PROVIDED DATA Block Start
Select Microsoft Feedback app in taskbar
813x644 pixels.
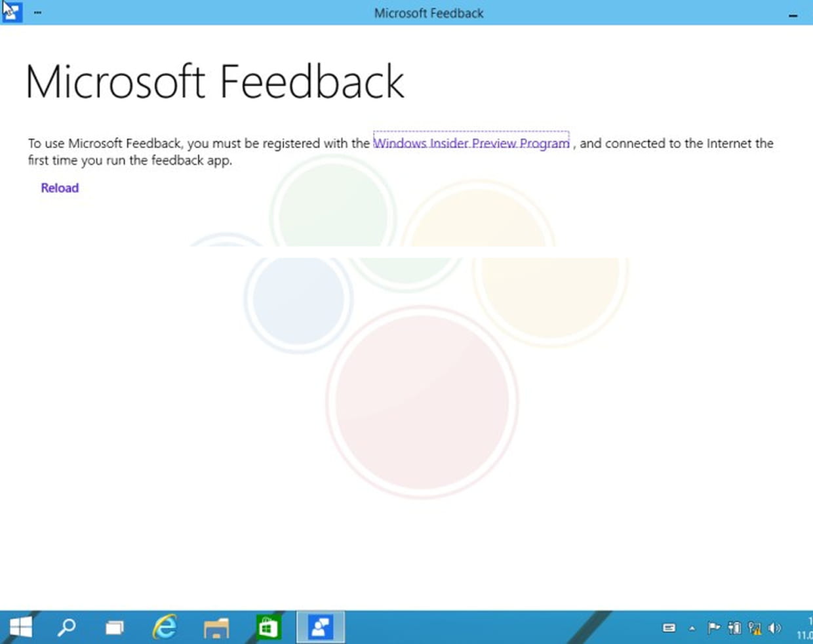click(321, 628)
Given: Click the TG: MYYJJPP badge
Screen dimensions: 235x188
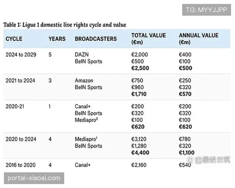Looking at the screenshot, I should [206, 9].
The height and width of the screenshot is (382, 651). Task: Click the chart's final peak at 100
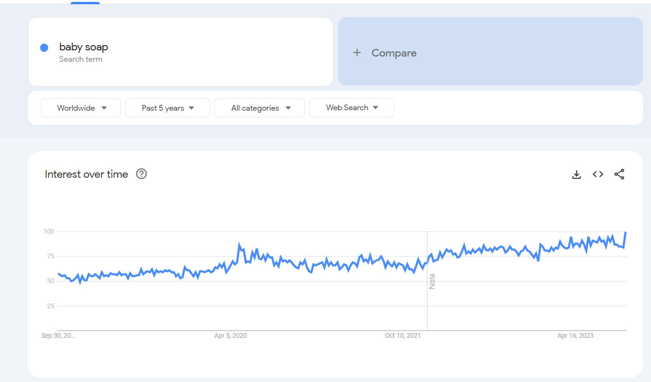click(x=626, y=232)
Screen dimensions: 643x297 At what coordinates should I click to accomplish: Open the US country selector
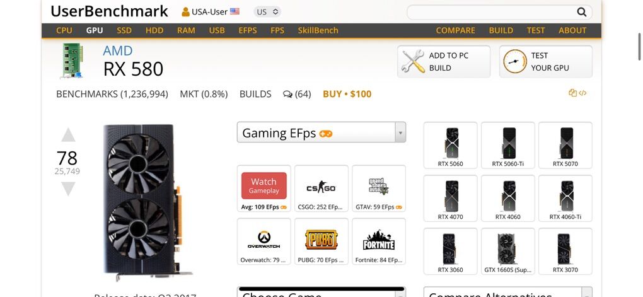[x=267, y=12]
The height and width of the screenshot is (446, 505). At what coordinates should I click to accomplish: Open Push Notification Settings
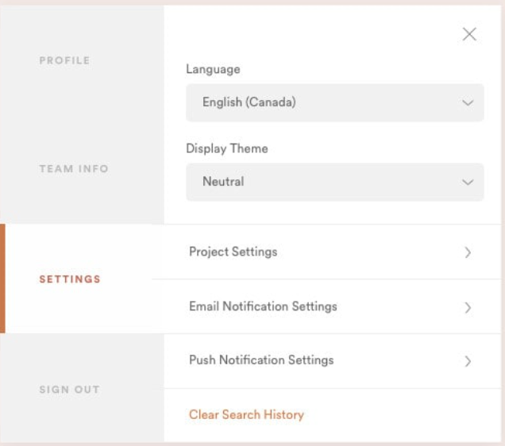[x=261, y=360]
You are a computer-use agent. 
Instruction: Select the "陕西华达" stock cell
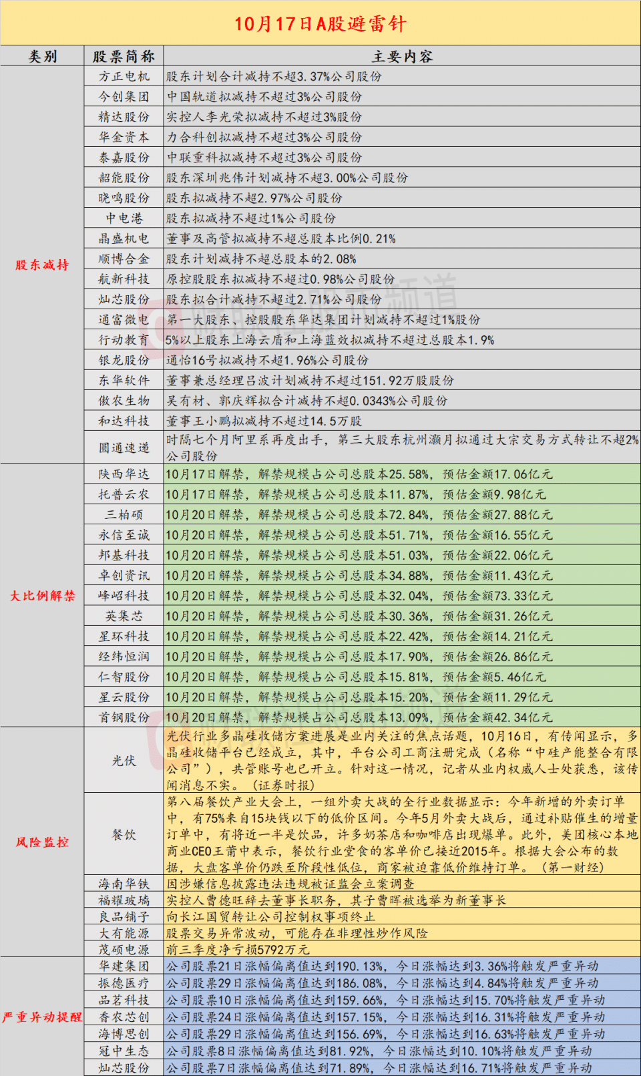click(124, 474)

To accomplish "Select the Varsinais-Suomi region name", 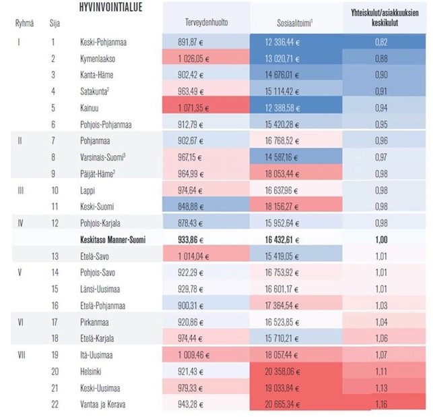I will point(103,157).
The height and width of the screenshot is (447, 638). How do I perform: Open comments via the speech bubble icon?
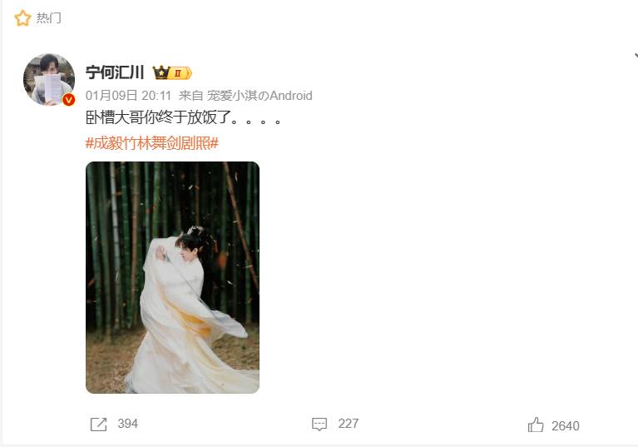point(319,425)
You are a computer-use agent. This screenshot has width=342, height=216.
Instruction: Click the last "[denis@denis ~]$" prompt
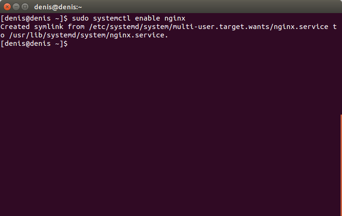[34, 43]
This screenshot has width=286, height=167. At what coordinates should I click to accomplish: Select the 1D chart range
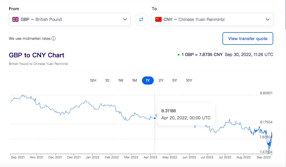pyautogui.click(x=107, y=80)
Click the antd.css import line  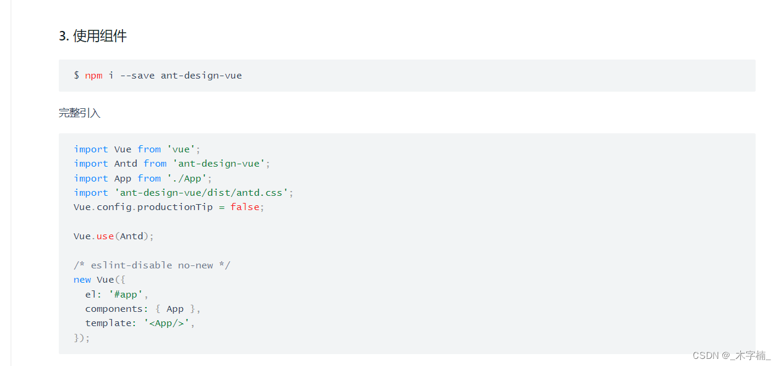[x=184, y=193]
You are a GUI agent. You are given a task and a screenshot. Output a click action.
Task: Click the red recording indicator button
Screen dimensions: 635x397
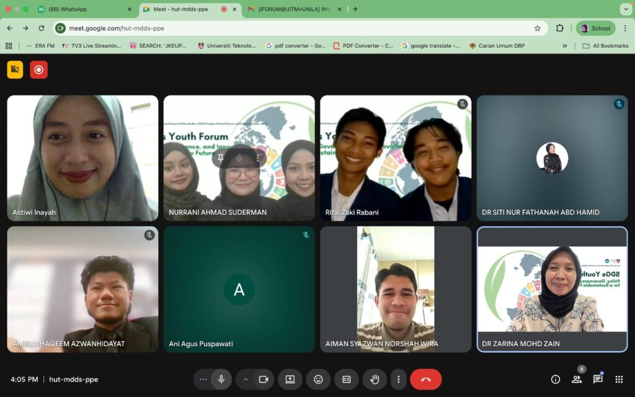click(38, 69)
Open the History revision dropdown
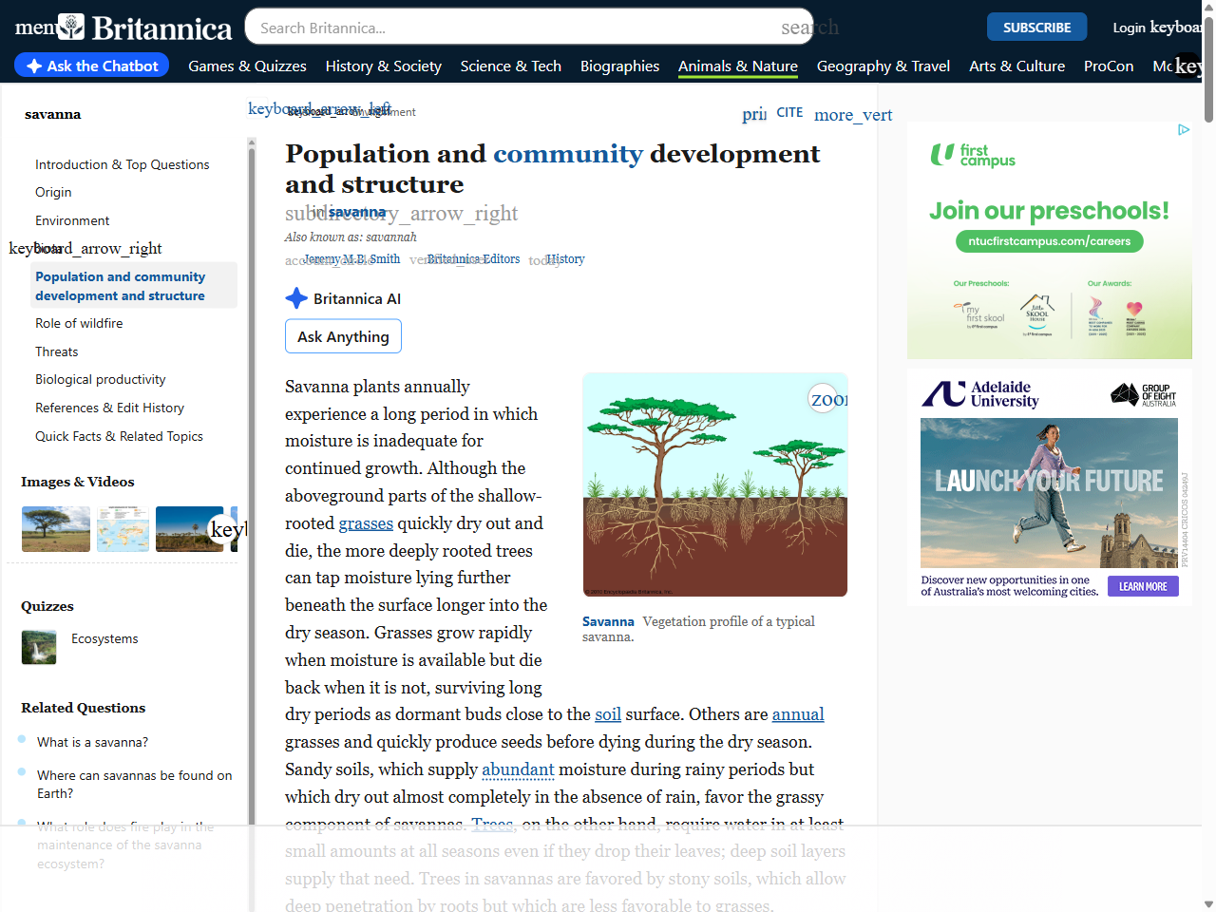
PROVIDED DATA Block End
Give again, exactly, each line from the one that contains "Screen dimensions: 635x397" through the last line of the material above. Pictures do not belong in the copy.

Screen dimensions: 635x397
click(38, 69)
Open the History revision dropdown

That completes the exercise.